Task item
Repeat the lines below exactly as written, please, from the line with "This screenshot has height=452, width=574." to the line with "The height and width of the screenshot is (426, 713).", both lines included, and no others.

** Working data follows **

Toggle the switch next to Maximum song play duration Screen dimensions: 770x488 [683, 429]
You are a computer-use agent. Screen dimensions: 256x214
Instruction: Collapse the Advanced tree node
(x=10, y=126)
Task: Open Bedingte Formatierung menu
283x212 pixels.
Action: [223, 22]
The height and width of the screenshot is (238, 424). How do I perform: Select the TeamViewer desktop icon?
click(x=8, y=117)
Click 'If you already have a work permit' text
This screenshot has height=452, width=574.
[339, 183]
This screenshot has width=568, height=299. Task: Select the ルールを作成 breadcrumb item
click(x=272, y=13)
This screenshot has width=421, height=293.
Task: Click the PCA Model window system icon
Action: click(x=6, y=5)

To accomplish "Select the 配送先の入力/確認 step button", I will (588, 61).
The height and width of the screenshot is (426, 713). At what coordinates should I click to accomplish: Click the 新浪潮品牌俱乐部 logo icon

** End of Working data **
** Working data follows **

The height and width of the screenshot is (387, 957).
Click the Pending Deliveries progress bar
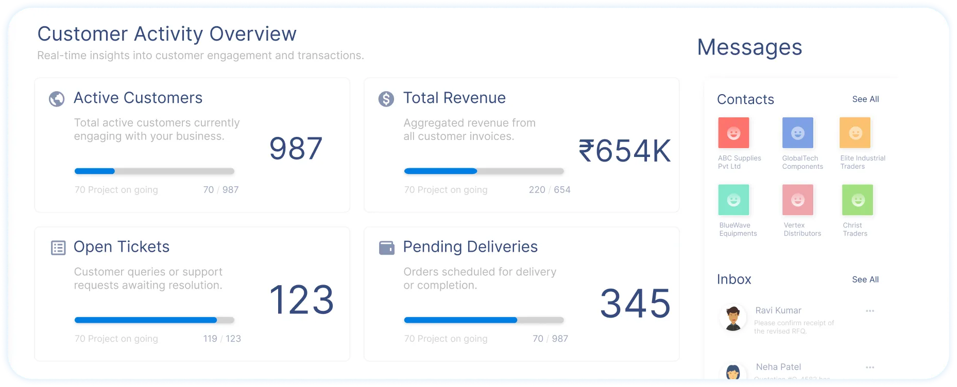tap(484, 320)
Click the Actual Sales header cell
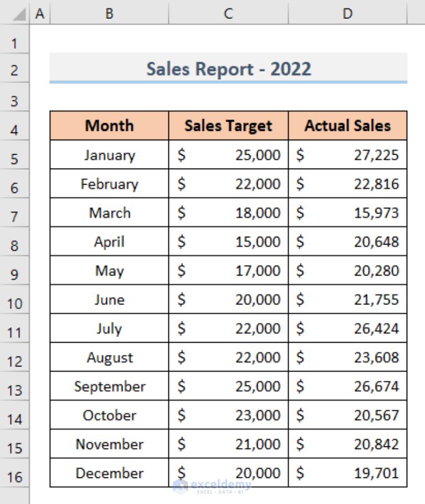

** End of Working data **

Answer area
This screenshot has height=452, width=574.
[339, 183]
This screenshot has width=568, height=299. Task: Select the ルールを作成 breadcrumb item
click(x=272, y=13)
This screenshot has width=421, height=293.
Task: Click the PCA Model window system icon
Action: click(x=6, y=5)

To accomplish "Select the 配送先の入力/確認 step button", I will (588, 61).
The height and width of the screenshot is (426, 713). At what coordinates should I click to accomplish: Click the 新浪潮品牌俱乐部 logo icon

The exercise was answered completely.